> Tasks to perform
1/ Summarize the MMR vaccination passage in two sentences.
2/ Echo the MMR vaccination passage word for word, from "MMR Vaccination has" up to and including "difficult to navigate.".
3/ Give what follows in the MMR vaccination passage, carrying it on from its final sentence.

> Exercise passage
++++++
To vaccinate or not to vaccinate? That is the question

By Giles Cleghorn

MMR Vaccination has raised its head again this year with the out brake of measles in Swansea.  The quagmire of facts verses fiction is very difficult to navigate.


Most people seem to hang their attention on Dr Andrew Wakefield as the cause of the low up take of MMR. As I was active in clinical work in London in the 1990’s I would like to remind people that Dr Wakefield was published in Lancet in 1998. The suspicion and fear around the MMR vaccination started in 1989-91 when parents began to report that their children have been allegedly damaged by the MMR vaccination. Up take of the MMR declined form 1990 onwards.

 Dr Wakefield’s research was very limited. He was struck off not for the research content but because he gathered his data unethically. He also made claims that his research showed conclusively that MMR was a causative agent in autistic children.  The medical community states categorically that there is no scientific evidence for MMR to be considered a causation in autistic children.
++++++
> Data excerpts
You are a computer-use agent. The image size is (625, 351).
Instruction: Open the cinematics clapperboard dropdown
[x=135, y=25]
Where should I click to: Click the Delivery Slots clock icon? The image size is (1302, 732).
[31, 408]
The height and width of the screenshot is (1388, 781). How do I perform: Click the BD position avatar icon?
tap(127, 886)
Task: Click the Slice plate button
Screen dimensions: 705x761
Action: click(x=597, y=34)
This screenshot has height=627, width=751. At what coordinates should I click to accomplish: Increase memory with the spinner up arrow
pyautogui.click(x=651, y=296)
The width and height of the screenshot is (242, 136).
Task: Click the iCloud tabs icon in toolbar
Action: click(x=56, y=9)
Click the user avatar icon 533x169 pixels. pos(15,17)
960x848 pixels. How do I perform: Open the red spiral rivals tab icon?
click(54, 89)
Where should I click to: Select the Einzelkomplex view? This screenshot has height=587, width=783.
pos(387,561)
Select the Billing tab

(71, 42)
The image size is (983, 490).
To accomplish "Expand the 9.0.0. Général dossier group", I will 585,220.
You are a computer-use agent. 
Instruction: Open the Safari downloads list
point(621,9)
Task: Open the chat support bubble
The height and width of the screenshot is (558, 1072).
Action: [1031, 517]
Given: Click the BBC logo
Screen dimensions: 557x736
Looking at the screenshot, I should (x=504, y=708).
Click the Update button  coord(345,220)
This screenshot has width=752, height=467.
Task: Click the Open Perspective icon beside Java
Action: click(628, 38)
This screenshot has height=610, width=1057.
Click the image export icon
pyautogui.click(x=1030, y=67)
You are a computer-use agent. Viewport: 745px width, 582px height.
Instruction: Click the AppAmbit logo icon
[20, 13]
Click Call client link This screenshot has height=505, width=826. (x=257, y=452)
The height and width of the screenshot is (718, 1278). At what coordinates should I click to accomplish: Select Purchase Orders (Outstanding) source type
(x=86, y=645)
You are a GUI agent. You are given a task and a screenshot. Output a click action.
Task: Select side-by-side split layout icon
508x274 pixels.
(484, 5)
++++++
> Outputs in order
1/ The MMR vaccination passage says that suspicion of the vaccine began in 1989–91, when parents reported alleged harm to their children, well before Dr Andrew Wakefield's 1998 Lancet publication, and that uptake declined from 1990 onward. It adds that Wakefield's research was very limited and that he was struck off for gathering his data unethically, while the medical community states there is no scientific evidence that MMR causes autism in children.

2/
MMR Vaccination has raised its head again this year with the out brake of measles in Swansea.  The quagmire of facts verses fiction is very difficult to navigate.

3/
Personally in the last 15 years I have heard no claims from parents that their children have become autistic as a result of MMR. I wonder if the vaccines that were withdrawn might coincide with the rate of decrease of autism being diagnosed in the UK? Two MMR vaccinations were withdrawn from the market in the UK in 1992 due to concerns about their safety.  The Japanese government also withdrew all MMR in the wake of the public alarm in 1993 five years before the Lancet report that caused Andrew Wakefield to be struck of the medical register. According to Wikipedia, the Japanese withdrew the vaccine due to it causing cases of aseptic meningitis, not a connection to the increase of diagnosis of autism in the childhood population in Japan.  Japan did see a rise in autistic diagnosis from 1990 peaking in 1995. If you consider your peak inoculations are in 1990, then your peak diagnosis of any consequential autism will be diagnosed three to five years after the peak inoculations. Just a coincidence?

We cannot be sure and possibly never know if there has been a cover up or indeed that it may have been public misinterpretation of the facts. I am lead to conclude that MMR is said to be safe but to reduce risk and maximise protection one might consider single vaccinations of measles and rubella (mercury free). These are now available in the UK as a way if managing the minefield of mixed opinions.